* Requirement
Read the entries below and pull out each line with the string "computer".
(Beginning of Provided data)
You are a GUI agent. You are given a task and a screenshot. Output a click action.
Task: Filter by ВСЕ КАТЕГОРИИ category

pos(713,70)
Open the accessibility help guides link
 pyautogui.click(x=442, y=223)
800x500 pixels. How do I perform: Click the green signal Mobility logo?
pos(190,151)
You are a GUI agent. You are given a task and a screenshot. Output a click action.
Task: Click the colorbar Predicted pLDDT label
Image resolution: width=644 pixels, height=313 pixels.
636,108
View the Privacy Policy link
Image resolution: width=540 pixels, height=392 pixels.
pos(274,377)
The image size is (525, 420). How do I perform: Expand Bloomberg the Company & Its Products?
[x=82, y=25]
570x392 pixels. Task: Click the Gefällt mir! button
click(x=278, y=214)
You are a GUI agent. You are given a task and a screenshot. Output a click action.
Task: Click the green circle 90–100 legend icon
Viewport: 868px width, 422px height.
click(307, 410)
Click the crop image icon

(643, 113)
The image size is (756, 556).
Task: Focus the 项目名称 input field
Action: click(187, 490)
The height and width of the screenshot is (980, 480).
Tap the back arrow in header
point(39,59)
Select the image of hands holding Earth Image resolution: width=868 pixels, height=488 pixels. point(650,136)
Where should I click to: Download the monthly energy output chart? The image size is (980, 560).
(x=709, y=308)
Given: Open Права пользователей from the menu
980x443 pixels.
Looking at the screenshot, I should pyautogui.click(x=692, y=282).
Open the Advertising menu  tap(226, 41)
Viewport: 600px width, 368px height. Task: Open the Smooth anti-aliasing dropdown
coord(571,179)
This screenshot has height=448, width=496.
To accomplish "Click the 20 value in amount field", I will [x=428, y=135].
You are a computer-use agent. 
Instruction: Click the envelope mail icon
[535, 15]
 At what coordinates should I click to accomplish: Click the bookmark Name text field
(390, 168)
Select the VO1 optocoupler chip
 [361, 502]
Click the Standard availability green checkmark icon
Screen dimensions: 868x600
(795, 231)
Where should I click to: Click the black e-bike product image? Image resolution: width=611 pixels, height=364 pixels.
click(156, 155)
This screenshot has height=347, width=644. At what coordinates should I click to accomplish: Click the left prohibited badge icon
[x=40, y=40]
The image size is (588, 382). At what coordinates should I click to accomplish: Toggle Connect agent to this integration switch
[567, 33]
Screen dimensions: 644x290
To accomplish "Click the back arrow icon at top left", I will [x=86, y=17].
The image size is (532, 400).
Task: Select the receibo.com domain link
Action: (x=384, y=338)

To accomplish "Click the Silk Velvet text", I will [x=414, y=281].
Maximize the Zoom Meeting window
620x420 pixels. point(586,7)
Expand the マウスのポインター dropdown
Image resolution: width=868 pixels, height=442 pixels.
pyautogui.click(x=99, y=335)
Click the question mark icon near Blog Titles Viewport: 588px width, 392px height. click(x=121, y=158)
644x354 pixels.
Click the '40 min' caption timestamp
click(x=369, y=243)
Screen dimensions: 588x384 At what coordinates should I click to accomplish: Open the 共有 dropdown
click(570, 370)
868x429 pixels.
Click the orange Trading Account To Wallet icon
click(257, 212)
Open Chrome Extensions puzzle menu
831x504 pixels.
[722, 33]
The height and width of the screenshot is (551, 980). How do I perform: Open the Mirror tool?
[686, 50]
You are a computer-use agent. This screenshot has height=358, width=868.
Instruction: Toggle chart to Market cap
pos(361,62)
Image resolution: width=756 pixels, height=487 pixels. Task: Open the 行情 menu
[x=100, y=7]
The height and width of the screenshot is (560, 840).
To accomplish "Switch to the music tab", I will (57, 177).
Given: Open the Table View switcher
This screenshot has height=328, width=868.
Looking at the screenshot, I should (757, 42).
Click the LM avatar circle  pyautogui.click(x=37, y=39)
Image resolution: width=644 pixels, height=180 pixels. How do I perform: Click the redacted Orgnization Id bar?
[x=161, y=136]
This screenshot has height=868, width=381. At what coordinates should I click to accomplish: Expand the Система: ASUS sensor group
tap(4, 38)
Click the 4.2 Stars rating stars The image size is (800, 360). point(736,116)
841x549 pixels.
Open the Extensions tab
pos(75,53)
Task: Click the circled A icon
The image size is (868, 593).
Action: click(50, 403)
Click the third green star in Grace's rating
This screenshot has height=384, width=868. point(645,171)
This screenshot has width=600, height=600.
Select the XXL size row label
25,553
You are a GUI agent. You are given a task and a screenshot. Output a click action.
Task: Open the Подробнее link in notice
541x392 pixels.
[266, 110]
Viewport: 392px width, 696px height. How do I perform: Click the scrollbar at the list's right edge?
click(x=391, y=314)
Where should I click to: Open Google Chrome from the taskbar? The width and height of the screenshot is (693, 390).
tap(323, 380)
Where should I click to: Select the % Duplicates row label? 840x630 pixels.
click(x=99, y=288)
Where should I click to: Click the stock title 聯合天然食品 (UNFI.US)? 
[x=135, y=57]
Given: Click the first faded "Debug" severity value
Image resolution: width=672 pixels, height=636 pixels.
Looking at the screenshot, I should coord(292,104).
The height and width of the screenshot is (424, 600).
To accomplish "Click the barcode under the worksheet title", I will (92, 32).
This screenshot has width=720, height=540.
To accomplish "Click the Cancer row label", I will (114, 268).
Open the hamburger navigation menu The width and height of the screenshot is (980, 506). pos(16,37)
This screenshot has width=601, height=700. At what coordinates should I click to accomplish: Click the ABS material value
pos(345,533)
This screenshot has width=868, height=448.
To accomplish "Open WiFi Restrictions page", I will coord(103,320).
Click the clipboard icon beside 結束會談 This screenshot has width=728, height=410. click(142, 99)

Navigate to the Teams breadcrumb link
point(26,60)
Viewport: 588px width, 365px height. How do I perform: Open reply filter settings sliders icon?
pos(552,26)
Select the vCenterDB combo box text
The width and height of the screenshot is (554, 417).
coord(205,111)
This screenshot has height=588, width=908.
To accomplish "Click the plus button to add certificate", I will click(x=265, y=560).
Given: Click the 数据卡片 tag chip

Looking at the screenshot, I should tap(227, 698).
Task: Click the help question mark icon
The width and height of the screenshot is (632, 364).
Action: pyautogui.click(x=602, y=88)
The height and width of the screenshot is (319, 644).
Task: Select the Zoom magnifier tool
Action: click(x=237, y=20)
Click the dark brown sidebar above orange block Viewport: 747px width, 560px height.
(End of Provided data)
* Problem solution
You are a computer-use agent. 
You are a computer-use agent. This screenshot has height=358, width=868.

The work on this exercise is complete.